Birmingham's stores, garages, and apartment complexes see thousands of slip, trip, and fall injuries each year — and property owners' insurers move fast to shift blame to the victim.
A spilled drink left unmopped on the tile at a Riverchase Galleria food court. A cracked curb in a Five Points South parking lot that catches a heel after dark. A missing handrail on the back stairs of a Southside apartment. An unlit stairwell in a downtown office tower off 20th Street. Any of these can put you in UAB Hospital with a broken hip, a concussion, or worse — and within hours, the property's risk adjuster is already building a file to say you weren't watching where you were going.
Premises liability claims are not straightforward negligence cases.
Alabama law treats visitors differently depending on whether you were an invitee (a customer or tenant's guest), a licensee (a social guest), or a trespasser — and each status carries a different duty of care for the property owner. Winning your case means proving the owner knew, or should have known, about the hazard and failed to fix it or warn you. That requires fast action: surveillance video from the store, maintenance logs, prior incident reports at that same Jefferson County location, and witness statements before memories fade.
Alabama law gives injured visitors two years — and zero margin for shared fault.

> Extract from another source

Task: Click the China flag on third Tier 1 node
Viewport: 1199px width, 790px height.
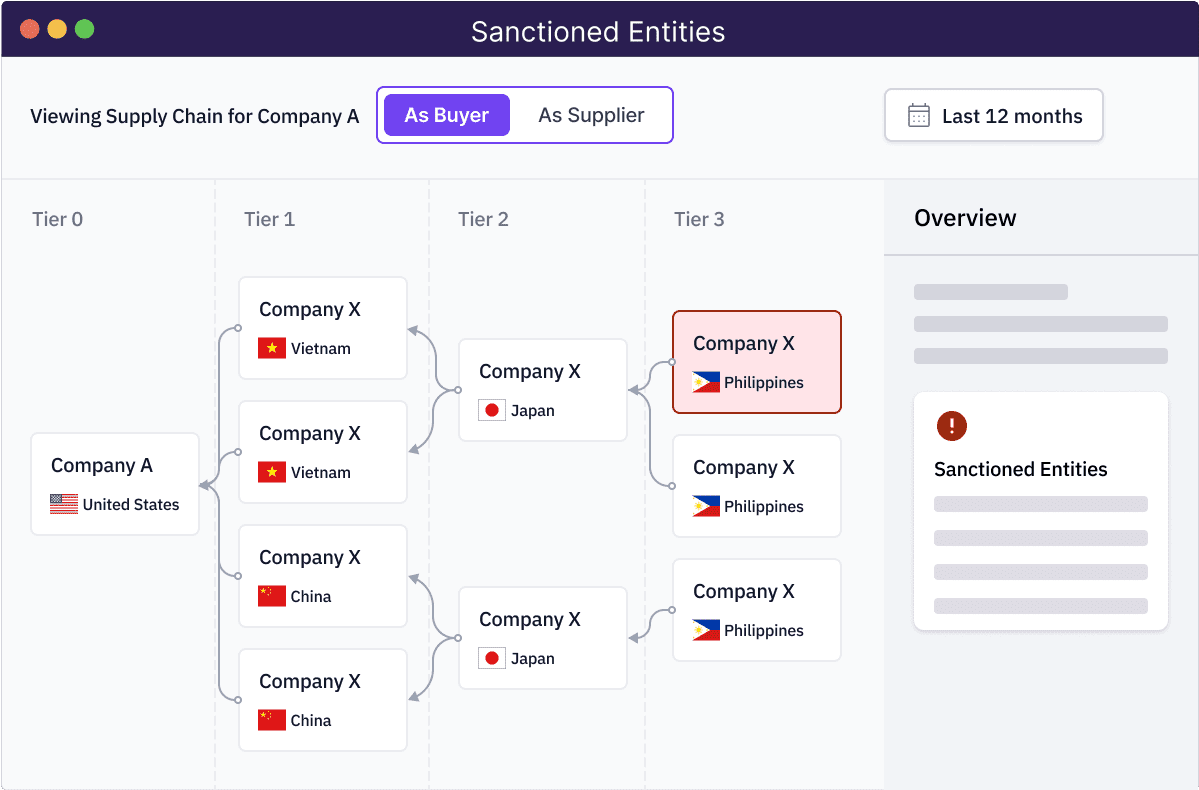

Under Ala. Code § 6-2-38, you generally have two years from the date of injury to file a premises liability lawsuit. Alabama is also one of only four states that still follow pure contributory negligence: if the defense convinces a Jefferson County jury that you were even 1% at fault for not seeing the hazard, you recover nothing. Adjusters know this and use it — early recorded statements and leading questions are designed to pin a sliver of fault on you.
How our Birmingham attorneys build your premises liability case.
Our team acts quickly to lock down evidence before the property is cleaned up or video is overwritten. We will:
- Send spoliation letters the same day to preserve surveillance footage, incident reports, and maintenance logs at the Birmingham property.
- Pull prior complaints and code violations filed with the City of Birmingham or Jefferson County to show a pattern of neglect.
- Identify every liable party — property owner, property manager, cleaning contractor, or security company — that may carry coverage for your injuries.
- Retain engineers or safety experts to document cracked pavement, code-violating stairs, inadequate lighting, or negligent security conditions.
- Build the case from day one to withstand Alabama's contributory-negligence defense, anticipating every argument the property's insurer will make.
We pursue the full range of damages Alabama law allows — medical bills, future care, lost wages, diminished earning capacity, and pain and suffering — so you can focus on healing while we focus on the case.